Ashes to Ashes
ASHES TO ASHES
Play by Harold Pinter, 1996
Ashes to Ashes, Harold Pinter's extended one-act play of 1996, opens with a man and a woman, Rebecca and Devlin, in the comfortable living room of a country house. She is seated, and he stands. At first she appears to be talking about a past lover and her sadomasochistic relationship with him. Her first words indicate that she is answering an unheard question from Devlin, giving an example of how she was sexually tormented or toyed with by her lover. Devlin's gently interrogative responses condition us to think that he may be a psychiatrist, although later we think that he may be her husband.
Devlin attempts to get Rebecca to define, to explain, to put a stable meaning to her words and descriptions. They have an exchange over the term "darling." Devlin uses the term with her. Did her lover? Devlin insists not. Rebecca's recollections begin with her lover's threat of physical abuse and its attendant eroticism and then continue with her accompanying him to his factory, a damp and inhumane place where the workers doff their hats to him out of either respect or fear. Rebecca also describes seeing her lover at a railway station and watching him tear babies from their screaming mothers' arms. Later she tells Devlin about watching a group of people being led, fully clothed, to their deaths by drowning in the sea.
In his interrogation of her Devlin describes himself as a dichotomy; he is a man who both does not care and who possesses a rigid sense of duty. He attempts to restore order, to claim control, and to force Rebecca to kiss his fist, the action she originally described her lover as forcing on her. By the end of the play Rebecca has related a story, which is repeated in an echo during the telling, of being forced to give up her own baby in a place where babies were being taken away. Pinter describes the physical setting of the drama as becoming progressively dimmer, in spite of the fact that the light from the table lamp intensifies throughout the play, although it must do so without further illumination.

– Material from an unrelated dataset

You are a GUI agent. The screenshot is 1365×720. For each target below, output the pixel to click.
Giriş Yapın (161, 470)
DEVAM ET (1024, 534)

Ashes to Ashes can be seen as a post-Holocaust play, even though Pinter usually disavows any such specific meaning. Nevertheless, many of Pinter's earlier plays present a profound sense of the anxiety of the outsider and focus on persecution and torture—psychological, emotional, physical—as nightmarish conditions that require no logical source. After two decades of explicitly and implicitly denying the existence of any political themes in his work, Pinter began incorporating specific political speech and addressing the conditions of torture and persecution against groups of people in a series of short one-act plays in the 1980s, for example, One for the Road (1984), Mountain Language (1988), The New World Order (1993), and Party Time (1993). Born in London in 1930, Pinter grew up in the East End, the son of a Jewish tailor. His coming-of-age coincided with World War II and the Holocaust, as well as with the rise of British fascism in the years immediately following the war. In Ashes to Ashes the descriptions of railway stations, of the forcible removal of babies from their mothers, and of large groups of people being led to their deaths are shared images from the Holocaust that have become commonplace in our cultural vernacular.
Pinter's explorations, although they have become more openly politically engaged, still resonate with mysteriousness. There is no logical explanation for hate, for the targeting of any specific group, or for the bestial and eroticized power games of the persecutors. Words cut as deeply as conventional weapons, and the control of language and memory is presented as the strongest of the torturer's implements. Rebecca, although initially prodded by Devlin, remembers witnessing others' brutalization and murder. Her final memory, of the loss of her own child, occurs as an act of defiance, however. Devlin demands that she kiss his fist and then ask him to put his hands around her throat. She does neither and remains silent, and he loosens his grip. She then speaks of her own loss, repeated by an echo in the room. He takes his hand away, and Rebecca and the echo continue the story of how she had her baby taken from her and how she was forced to deny the baby's existence. This becomes the play's final image, not that of Rebecca's personal story, painful as it is, but of her silent defiance and then reiterated memory. Although Pinter continues to work in his patented ambiguities—just where all of this is taking place and who these people are he refuses to indulge—nevertheless, the final image of defiance and remembering may be seen as the central thesis of the play and of Holocaust literature in general, suggesting perhaps that strength, for an individual or a group, comes from a willingness to retain the past, to insist on experience.